Bluebird will have to be disassembled ahead of the final rebuild
Donald Campbell's Bluebird K7 has been painstakingly reassembled more than 40 years after it crashed.
Campbell died in 1967 on Coniston Water in Cumbria, while trying to break a speed record.
Diver Bill Smith and his team have been restoring the craft since salvaging it from the lake in 2001.
Bluebird's distinctive shape is once again recognisable, although it will not be back in full working order until at least 2009.
And it will need to be disassembled before the final rebuild can begin, according to Mr Smith, who is restoring the boat at his workshop in North Shields.
Brinigng back the Bluebird
He said: "We just wanted to make sure we had all the parts and that they all fitted together properly.
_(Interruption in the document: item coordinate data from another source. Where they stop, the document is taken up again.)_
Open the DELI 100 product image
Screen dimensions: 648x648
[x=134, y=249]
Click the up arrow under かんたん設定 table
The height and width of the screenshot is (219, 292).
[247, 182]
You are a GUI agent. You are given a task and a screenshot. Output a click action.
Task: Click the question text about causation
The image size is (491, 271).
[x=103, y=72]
"We haven't yet put the engine in or connected all the instruments up, but those bits are easy compared to the work we've done so far.
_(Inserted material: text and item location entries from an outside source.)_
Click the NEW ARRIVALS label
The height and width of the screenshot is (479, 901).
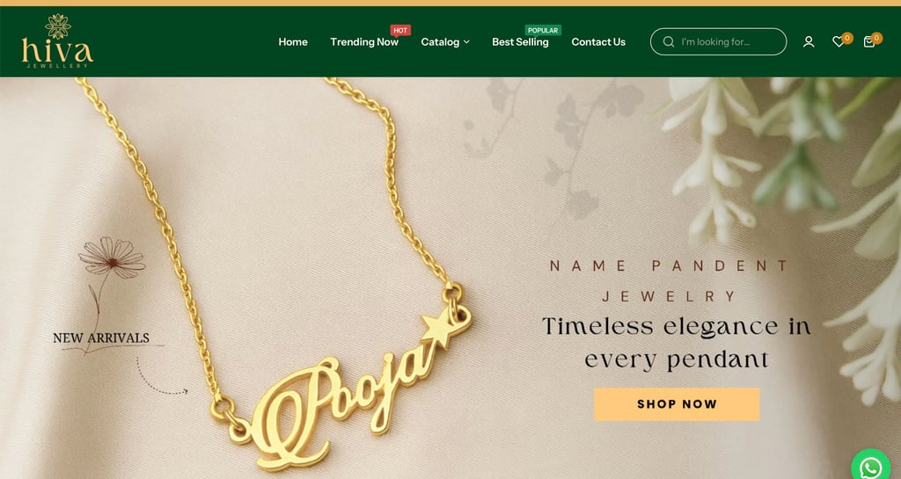(x=101, y=337)
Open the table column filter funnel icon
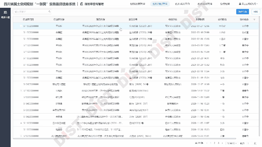Image resolution: width=262 pixels, height=147 pixels. pyautogui.click(x=254, y=20)
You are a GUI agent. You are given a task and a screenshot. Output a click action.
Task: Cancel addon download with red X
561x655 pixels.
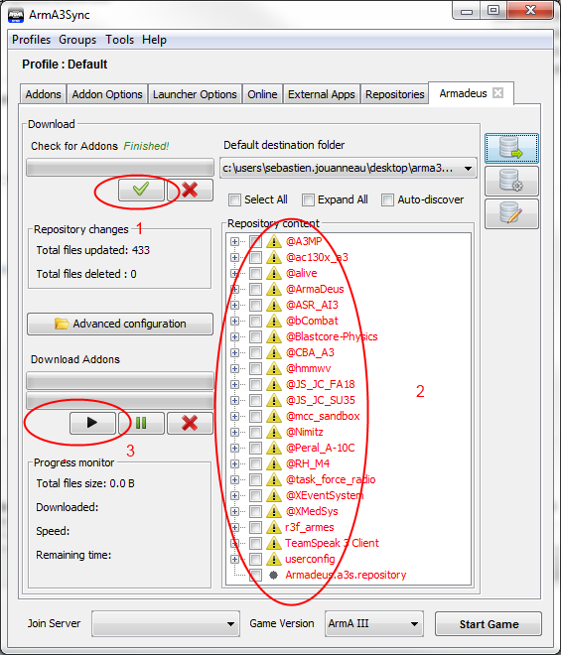pyautogui.click(x=190, y=423)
"Once we've let people have a look at it, we'll be taking it apart again, cleaning everything and treating it to make sure it lasts a long time. And painting it blue."
Approximately 98% of the original boat has been recovered and repaired in minute detail, despite the wreckage being strewn across the lake bed.
The new Bluebird Wing of The Ruskin Museum at Coniston, where the boat will eventually be displayed, is also nearing completion.
On Wednesday, a pair of cast metal "Donald Campbell" nameplates, previously fitted to a diesel train named after the famous record breaker, will be presented to the museum by Virgin Trains.
Once the restoration is completed, the team hopes to drive the boat on Coniston before it becomes a permanent exhibit.